Digi International (DGII) Q1 2026: ARR Surges 31% as Particle Acquisition Expands Edge-to-Cloud Reach
Digi International’s first quarter marked a pivotal acceleration in recurring revenue, powered by broad-based strength and the integration of Particle’s edge-to-cloud capabilities. Strategic acquisitions and margin expansion are redefining the company’s industrial IoT positioning as Digi sets its sights on $200 million ARR by 2028. Investors should watch how embedded as-a-service and AI-driven solutions reshape Digi’s business mix and competitive moat.
Summary
- Recurring Revenue Inflection: Embedded as-a-service and Particle acquisition drive ARR mix shift.
- Margin Expansion Momentum: Operating leverage and product mix deliver record profitability.

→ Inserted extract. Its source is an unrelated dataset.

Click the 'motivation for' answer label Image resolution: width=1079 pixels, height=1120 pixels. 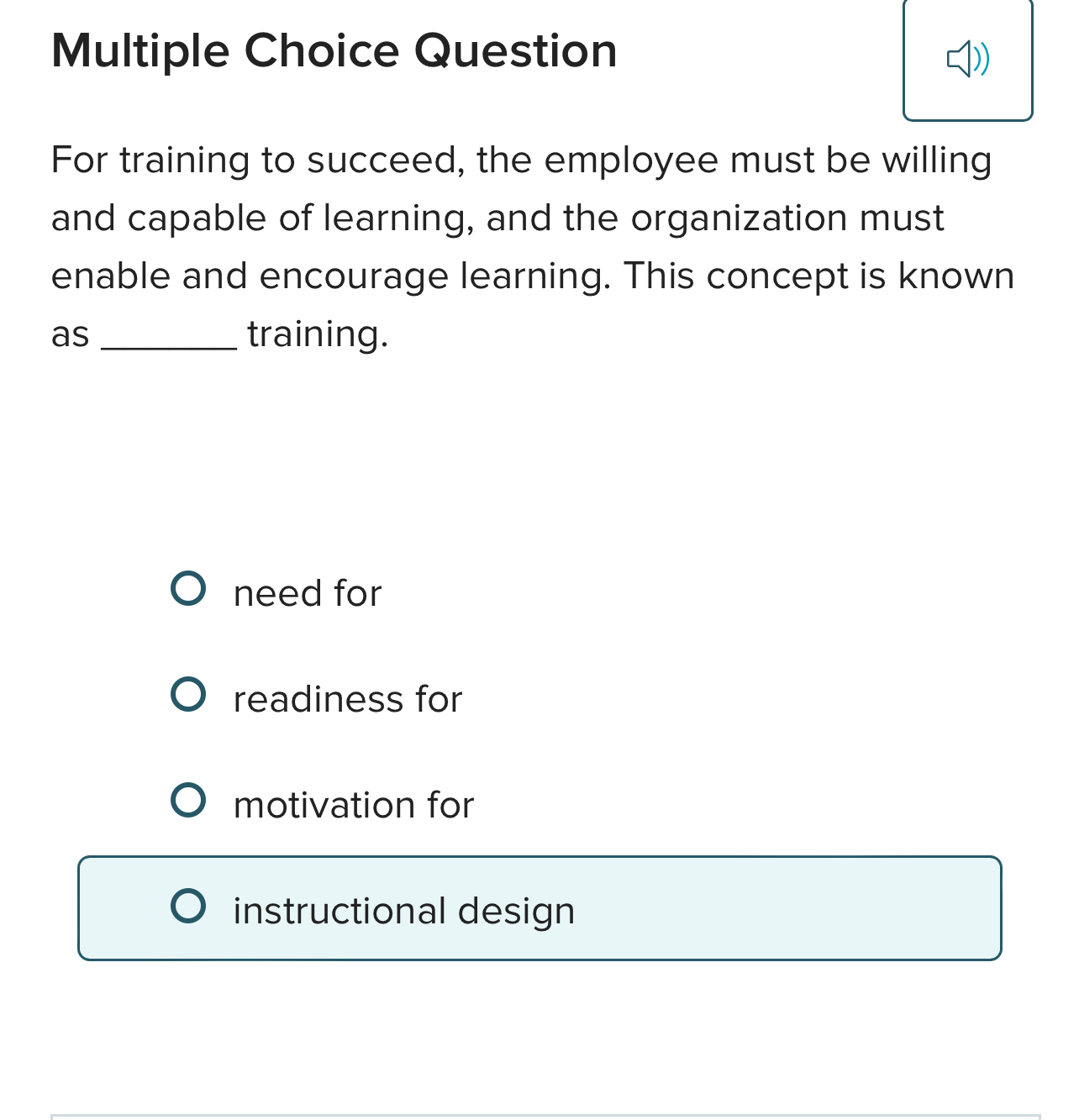tap(353, 805)
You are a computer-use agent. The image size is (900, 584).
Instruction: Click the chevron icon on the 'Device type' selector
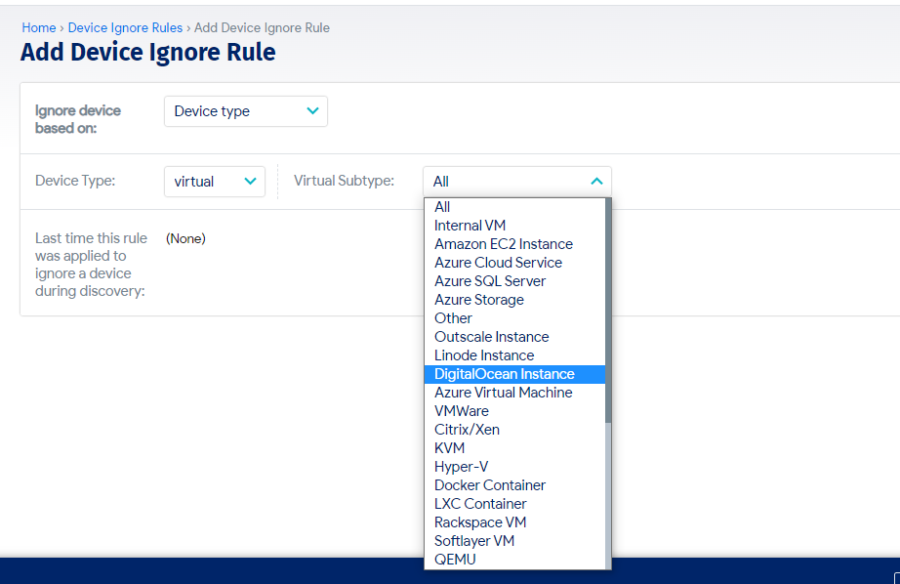tap(313, 111)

- Strategic Integration Focus: Cross-segment synergies and AI investments set up long-term growth.
Business Overview
Digi International is an industrial IoT (Internet of Things) solutions provider, generating revenue from two core segments: IoT Products & Services, which includes edge devices, connectivity, and cloud management, and IoT Solutions, focused on vertical-specific turnkey offerings. The company monetizes both hardware and recurring software/services, with a growing emphasis on annualized recurring revenue (ARR) from its device management and as-a-service platforms. Recent acquisitions, including Jolt and Particle, are accelerating Digi’s transition toward a higher-margin, subscription-driven business model.
Performance Analysis
Digi posted all-time records in revenue, ARR, adjusted EBITDA, and cash generation this quarter, reflecting a step-change in both scale and profitability. Total revenue increased at a double-digit pace, but the standout was ARR, which climbed 31% year-over-year, now at $157 million and representing a growing share of the business. Both reporting segments contributed: IoT Solutions ARR grew 32% and IoT Products & Services ARR rose 26% year-over-year, showing broad-based demand and successful cross-selling initiatives.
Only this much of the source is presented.